Peter Chang weasel at cs.stanford.edu
Thu Aug 12 16:17:29 EST 1999


At 14:52 +1000 08.12.1999, Paul Mackerras wrote:
>Peter Chang <weasel at cs.stanford.edu> wrote:
>
> > When I did glide for the mac it definitely helped not do do an eieio
> > after every pci write. The current generations of 3dfx hw use a sw
> > managed fifo, and an eieio was only necessary when the sw layer
> > needed to do do things to insert a 'barrier' in the fifo for later
> > accounting.
>
>Interesting.  What was the magnitude of the effect?  Are we talking
>about 1%, 10%, or 100% faster?

It depended on the actual benchmark. A synthetic benchmark for a 
specific thing (flat triangles, gouraud triangls, texture download, 
etc) showed the biggest hits (~1% - 20% if memory serves). Actual 
game tests varied depending on their actual scene complexity, but had 
a similar effect.

>This would have been from user level, right?

Glide is always user level. (Well, on win32 there is a little driver 
level thing that does the mapping etc).

>Would it have been possible to use double-precision floating loads and
>stores to transfer 8 bytes at a time?  That can double the available
>bandwidth to PCI devices under some conditions.
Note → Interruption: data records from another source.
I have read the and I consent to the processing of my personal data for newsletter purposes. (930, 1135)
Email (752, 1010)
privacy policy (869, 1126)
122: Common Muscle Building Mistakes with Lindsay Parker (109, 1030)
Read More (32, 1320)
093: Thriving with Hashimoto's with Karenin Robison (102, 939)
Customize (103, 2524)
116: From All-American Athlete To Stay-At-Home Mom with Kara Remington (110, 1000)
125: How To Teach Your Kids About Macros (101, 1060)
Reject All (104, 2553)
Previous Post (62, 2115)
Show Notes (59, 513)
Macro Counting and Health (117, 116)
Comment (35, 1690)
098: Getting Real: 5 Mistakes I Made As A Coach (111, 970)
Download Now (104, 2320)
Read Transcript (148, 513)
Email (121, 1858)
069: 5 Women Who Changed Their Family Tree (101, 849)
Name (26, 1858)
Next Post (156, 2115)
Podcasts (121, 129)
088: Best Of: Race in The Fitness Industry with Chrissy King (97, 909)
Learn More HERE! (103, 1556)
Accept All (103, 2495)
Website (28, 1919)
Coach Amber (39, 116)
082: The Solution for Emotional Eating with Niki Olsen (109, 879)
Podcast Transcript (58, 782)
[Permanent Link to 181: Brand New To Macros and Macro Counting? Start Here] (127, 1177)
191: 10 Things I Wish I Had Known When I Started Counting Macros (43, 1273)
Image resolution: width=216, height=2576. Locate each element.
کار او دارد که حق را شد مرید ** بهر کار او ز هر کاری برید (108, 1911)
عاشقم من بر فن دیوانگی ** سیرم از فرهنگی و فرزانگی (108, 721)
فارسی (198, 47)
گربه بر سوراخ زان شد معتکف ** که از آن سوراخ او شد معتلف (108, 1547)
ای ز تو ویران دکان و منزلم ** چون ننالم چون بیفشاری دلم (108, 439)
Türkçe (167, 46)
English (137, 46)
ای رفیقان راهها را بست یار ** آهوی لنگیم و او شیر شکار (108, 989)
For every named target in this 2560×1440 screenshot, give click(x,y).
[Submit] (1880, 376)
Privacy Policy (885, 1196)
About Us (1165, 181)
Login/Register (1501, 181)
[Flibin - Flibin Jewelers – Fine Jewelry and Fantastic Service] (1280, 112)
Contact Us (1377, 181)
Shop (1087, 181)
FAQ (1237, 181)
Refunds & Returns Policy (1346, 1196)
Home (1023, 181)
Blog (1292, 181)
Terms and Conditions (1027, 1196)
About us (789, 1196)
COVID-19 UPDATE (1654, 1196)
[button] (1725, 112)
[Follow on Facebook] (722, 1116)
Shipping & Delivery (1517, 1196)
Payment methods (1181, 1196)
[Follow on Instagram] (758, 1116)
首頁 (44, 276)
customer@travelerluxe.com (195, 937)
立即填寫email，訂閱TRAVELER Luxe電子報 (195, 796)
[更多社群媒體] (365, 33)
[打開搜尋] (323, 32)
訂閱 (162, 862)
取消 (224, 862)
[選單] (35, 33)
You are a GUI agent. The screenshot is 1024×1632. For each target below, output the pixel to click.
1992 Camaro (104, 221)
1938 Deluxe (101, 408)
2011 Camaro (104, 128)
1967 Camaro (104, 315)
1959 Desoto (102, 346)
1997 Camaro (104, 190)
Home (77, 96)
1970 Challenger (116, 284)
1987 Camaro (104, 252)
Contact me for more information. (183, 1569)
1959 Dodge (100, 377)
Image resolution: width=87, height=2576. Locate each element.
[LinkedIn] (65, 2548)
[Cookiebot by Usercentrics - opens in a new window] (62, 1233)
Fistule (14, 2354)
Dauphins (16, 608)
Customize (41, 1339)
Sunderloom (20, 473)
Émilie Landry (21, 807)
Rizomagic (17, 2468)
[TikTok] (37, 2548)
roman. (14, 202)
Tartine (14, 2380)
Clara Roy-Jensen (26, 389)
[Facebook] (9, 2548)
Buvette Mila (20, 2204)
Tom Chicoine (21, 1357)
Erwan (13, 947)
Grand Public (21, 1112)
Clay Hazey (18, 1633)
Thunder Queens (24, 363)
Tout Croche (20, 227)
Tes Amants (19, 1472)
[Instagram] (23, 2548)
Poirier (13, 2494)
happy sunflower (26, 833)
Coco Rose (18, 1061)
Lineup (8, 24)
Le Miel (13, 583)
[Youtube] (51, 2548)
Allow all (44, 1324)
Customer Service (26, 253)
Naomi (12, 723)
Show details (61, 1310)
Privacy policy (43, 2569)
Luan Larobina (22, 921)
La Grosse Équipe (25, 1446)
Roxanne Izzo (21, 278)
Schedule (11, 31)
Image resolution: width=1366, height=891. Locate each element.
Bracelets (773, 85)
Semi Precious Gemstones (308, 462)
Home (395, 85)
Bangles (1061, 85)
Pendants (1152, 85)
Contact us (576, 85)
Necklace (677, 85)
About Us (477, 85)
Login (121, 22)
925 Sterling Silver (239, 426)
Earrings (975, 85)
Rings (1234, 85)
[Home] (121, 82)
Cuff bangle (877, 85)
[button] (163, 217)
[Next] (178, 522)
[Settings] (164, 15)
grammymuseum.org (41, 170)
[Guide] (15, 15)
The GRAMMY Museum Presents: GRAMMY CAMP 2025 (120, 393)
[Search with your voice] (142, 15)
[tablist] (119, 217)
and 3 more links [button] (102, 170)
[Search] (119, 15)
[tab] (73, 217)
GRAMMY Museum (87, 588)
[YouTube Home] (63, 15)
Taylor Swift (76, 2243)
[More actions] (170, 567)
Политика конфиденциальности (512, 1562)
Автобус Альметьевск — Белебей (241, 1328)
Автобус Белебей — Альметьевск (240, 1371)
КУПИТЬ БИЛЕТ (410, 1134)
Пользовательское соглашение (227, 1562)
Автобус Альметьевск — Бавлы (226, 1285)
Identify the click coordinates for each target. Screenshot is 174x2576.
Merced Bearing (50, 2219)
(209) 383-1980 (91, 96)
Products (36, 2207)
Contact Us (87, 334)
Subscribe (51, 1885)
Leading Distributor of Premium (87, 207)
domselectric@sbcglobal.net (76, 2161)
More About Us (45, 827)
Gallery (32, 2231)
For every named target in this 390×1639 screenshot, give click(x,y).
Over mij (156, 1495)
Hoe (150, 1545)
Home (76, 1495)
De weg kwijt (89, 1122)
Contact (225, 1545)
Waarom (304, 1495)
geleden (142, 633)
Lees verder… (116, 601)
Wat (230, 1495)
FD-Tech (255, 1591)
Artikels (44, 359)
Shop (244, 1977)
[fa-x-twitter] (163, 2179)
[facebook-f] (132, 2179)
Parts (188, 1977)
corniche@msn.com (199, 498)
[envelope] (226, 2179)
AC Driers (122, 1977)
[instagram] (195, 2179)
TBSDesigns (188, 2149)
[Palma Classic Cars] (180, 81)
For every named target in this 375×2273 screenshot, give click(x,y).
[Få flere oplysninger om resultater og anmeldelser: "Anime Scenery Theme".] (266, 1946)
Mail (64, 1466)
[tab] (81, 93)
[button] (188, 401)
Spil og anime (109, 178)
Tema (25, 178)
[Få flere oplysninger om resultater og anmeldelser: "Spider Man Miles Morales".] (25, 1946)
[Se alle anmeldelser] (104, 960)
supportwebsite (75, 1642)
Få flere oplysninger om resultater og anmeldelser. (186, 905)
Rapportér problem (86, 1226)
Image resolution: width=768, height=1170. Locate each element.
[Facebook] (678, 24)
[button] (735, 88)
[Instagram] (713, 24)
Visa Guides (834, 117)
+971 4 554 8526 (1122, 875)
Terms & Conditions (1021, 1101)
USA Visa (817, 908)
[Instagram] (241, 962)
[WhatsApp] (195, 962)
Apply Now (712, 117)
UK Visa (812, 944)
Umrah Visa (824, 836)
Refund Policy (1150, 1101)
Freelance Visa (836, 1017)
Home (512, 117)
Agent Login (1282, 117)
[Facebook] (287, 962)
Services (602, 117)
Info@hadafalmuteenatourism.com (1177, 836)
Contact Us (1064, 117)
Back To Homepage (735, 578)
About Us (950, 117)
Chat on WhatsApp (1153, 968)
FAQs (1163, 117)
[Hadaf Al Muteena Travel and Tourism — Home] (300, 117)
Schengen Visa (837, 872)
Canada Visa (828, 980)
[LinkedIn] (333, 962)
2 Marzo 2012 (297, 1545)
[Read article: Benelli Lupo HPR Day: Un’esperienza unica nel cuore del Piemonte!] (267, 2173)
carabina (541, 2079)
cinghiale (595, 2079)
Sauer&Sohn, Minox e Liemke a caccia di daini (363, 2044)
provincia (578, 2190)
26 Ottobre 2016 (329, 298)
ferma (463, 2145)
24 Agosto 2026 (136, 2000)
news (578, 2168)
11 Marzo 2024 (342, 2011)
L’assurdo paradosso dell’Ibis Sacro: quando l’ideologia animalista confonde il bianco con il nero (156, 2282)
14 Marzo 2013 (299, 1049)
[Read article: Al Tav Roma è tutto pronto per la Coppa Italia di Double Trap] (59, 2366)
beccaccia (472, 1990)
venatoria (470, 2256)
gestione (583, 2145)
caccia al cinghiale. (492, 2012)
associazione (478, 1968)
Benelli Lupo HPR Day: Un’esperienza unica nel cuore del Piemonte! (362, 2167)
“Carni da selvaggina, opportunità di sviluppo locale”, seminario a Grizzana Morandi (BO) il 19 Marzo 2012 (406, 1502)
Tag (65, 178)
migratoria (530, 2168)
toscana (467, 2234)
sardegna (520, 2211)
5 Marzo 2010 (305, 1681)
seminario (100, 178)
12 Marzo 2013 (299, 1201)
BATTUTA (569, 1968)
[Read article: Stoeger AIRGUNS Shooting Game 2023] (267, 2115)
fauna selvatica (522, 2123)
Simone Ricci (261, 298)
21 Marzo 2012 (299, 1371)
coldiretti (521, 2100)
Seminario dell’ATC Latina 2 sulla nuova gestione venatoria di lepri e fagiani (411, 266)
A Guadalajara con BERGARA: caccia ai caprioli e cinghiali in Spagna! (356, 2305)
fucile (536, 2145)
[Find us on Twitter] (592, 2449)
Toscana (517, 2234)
I did not do this, but I know that Ken (the actual mac guy at 3dfx) 
did this and got some impressive improvements. I did this for texture 
downloads and stuff for 3DNow! machines (amd k6 and k7), and got 
really impressive results. (More so on the k6 because of the lack of 
write combining).

>Thinking about it, it seems to me that if your device needs to be fed
>so fast that the eieio makes a difference, you *should* be feeding it
>from user level rather than the kernel anyway, so then the behaviour
>of readl/writel is irrelevant.

That's true since the level switch will probably kill you anyway. I 
was just piping in w/ my $0.02 (a little off topic, you're right) 
that the eieio is not w/o its costs.

\p

---
Underneath this flabby exterior is an enormous lack of character.